12:31 And he brought forth the people that [were] therein, and put [them] under {t} saws, and under harrows of iron, and under axes of iron, and made them pass through the brickkiln: and thus did he unto all the cities of the children of Ammon. So David and all the people returned unto Jerusalem.

(t) Signifying that as they were malicious enemies of God, so he put them to cruel death.

12:31 The people - The words are indefinite, and therefore not necessarily to be understood of all the people; but of the men of war, and especially of those who had been the chief actors of that villainous action against David's ambassadors, and of the dreadful war ensuing upon it; for which, they deserved severe punishments.
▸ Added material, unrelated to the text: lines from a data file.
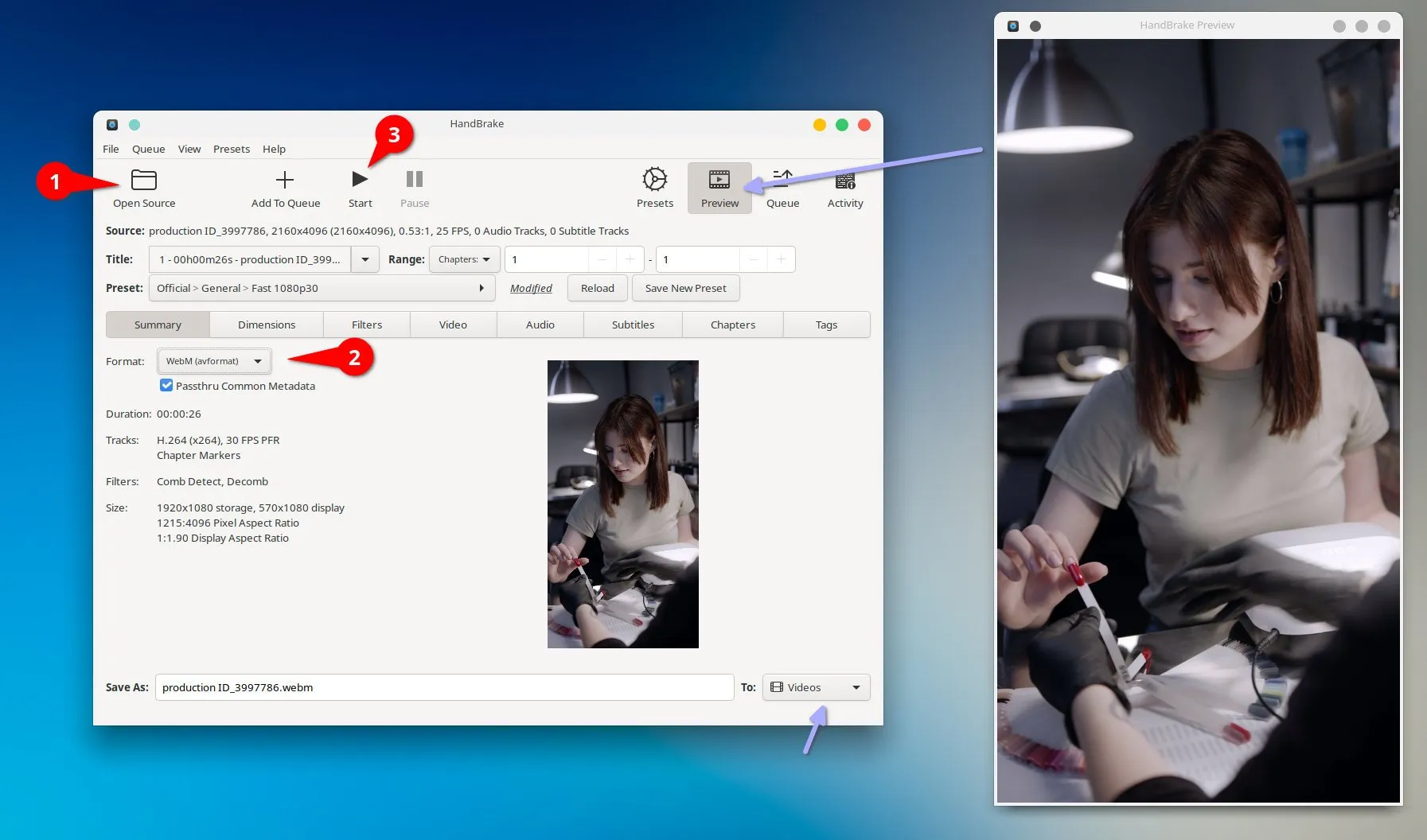Edit the Save As filename field
The height and width of the screenshot is (840, 1427).
pos(444,686)
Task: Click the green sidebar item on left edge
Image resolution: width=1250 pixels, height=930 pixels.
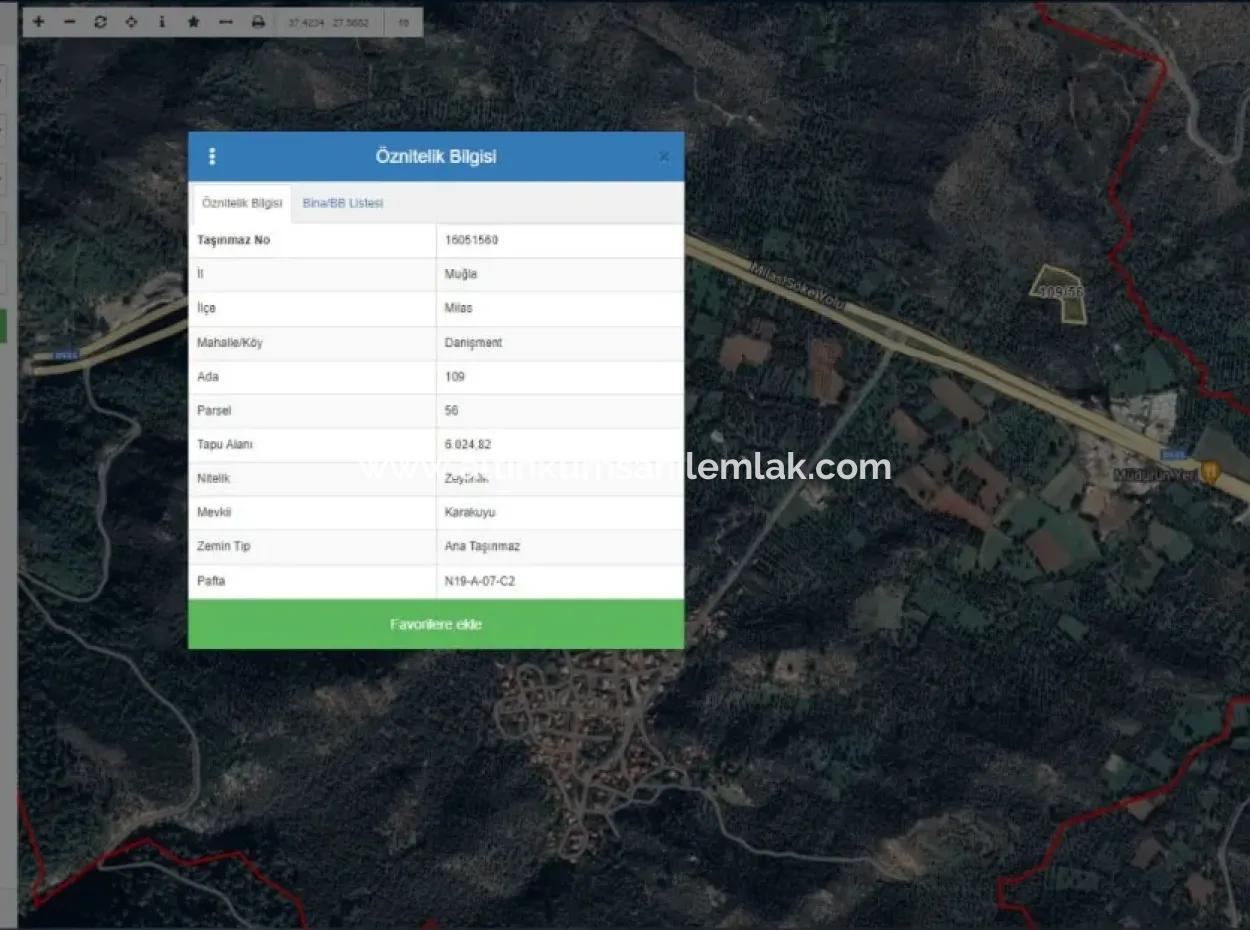Action: click(3, 325)
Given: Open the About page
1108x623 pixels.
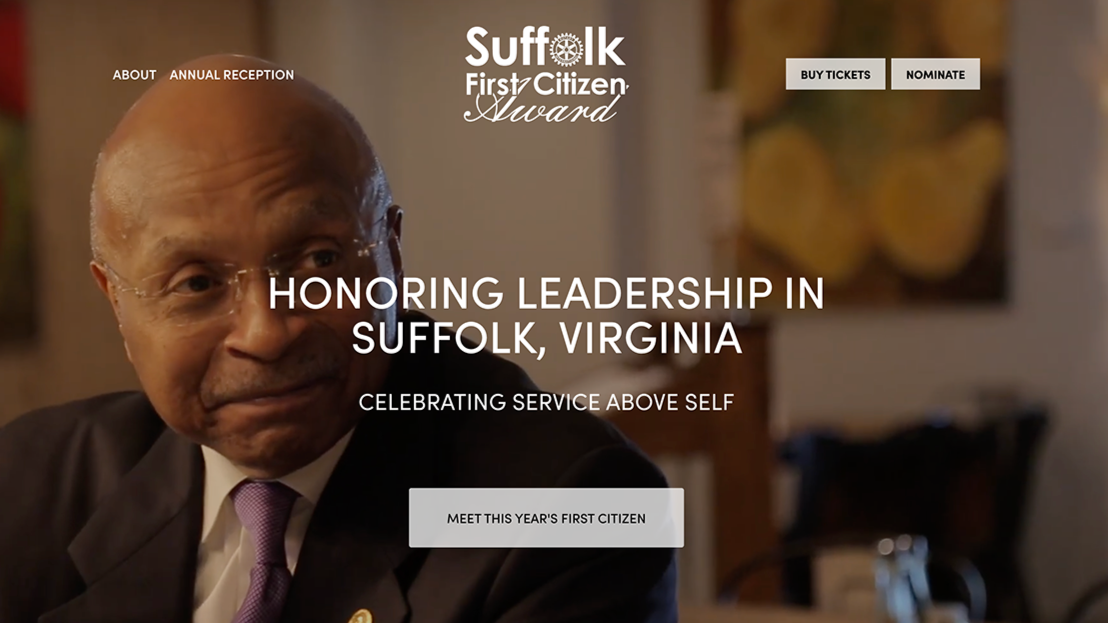Looking at the screenshot, I should [x=134, y=75].
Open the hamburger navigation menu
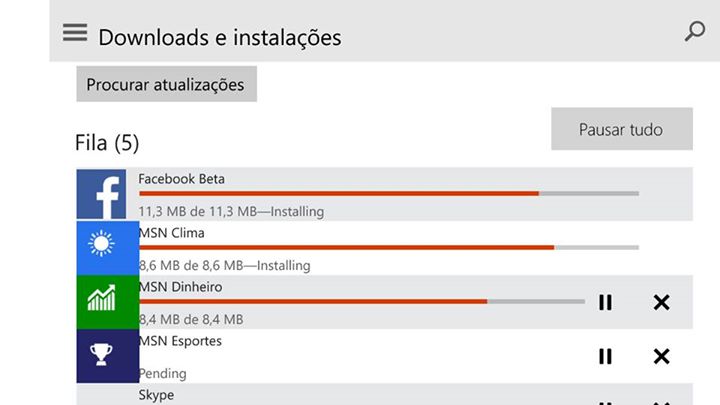Image resolution: width=720 pixels, height=405 pixels. (75, 33)
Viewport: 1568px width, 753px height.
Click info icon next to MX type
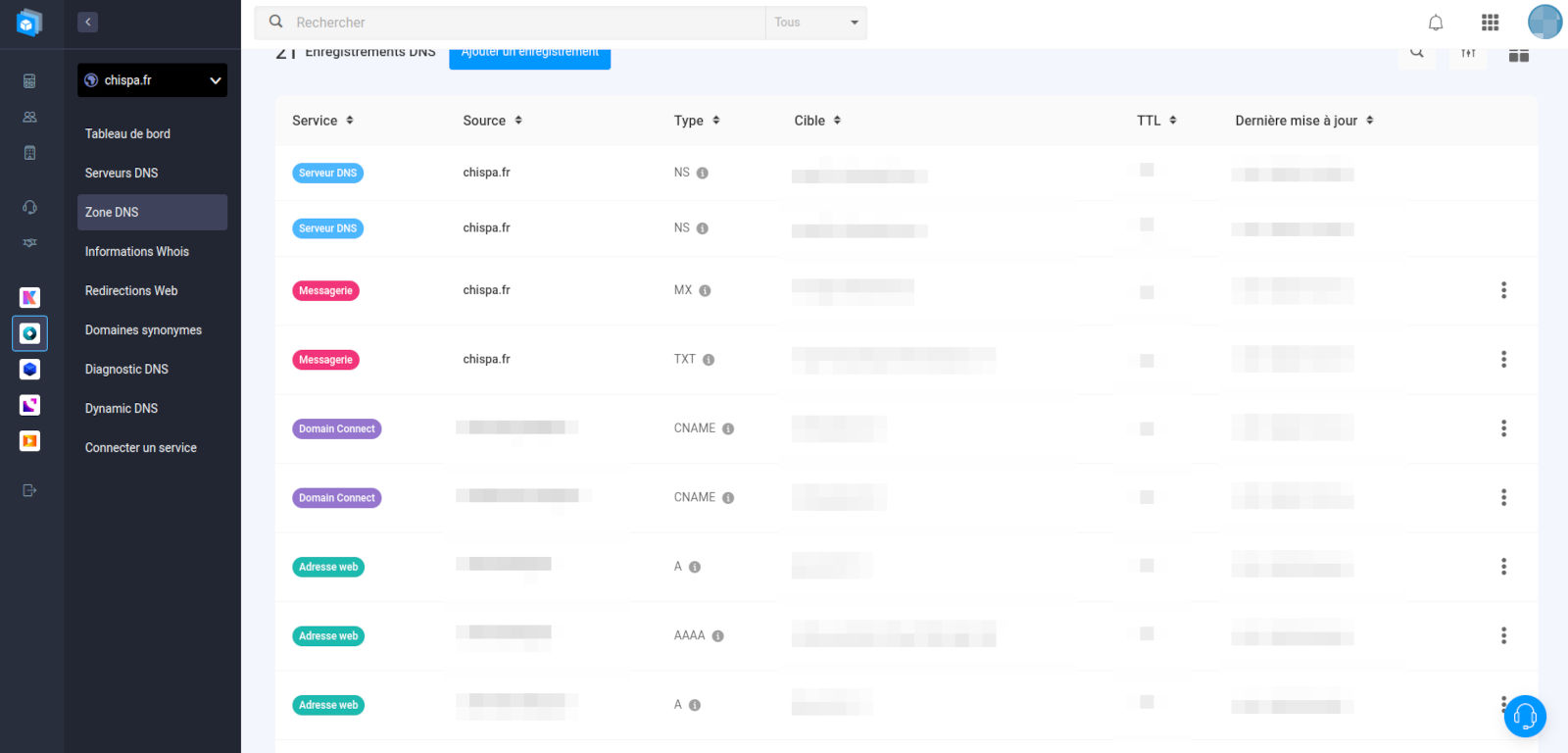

Altho' indeed there seems to have been too much rigour used; especially, because these deaths were inflicted not only upon those counsellors, who were the only authors of that vile usage of the ambassadors; but upon some number of the people. And therefore it is probable, David exercised this cruelty whilst his heart was hardened, and impenitent; and when he was bereaved of that good spirit of God, which would have taught him more mercy. Saws - He sawed them to death of which punishment, we have examples both in scripture, and in other authors. Brick - kiln - Or, made them to pass through the furnace of Malchen: that is, of Moloch; punishing them with their own sin, and with the same kind of punishment which they had inflicted upon their own children.

12:26-31 To be thus severe in putting the children of Ammon to slavery was a sign that David's heart was not yet made soft by repentance, at the time when this took place. We shall be most compassionate, kind, and forgiving to others, when we most feel our need of the Lord's forgiving love, and taste the sweetness of it in our own souls.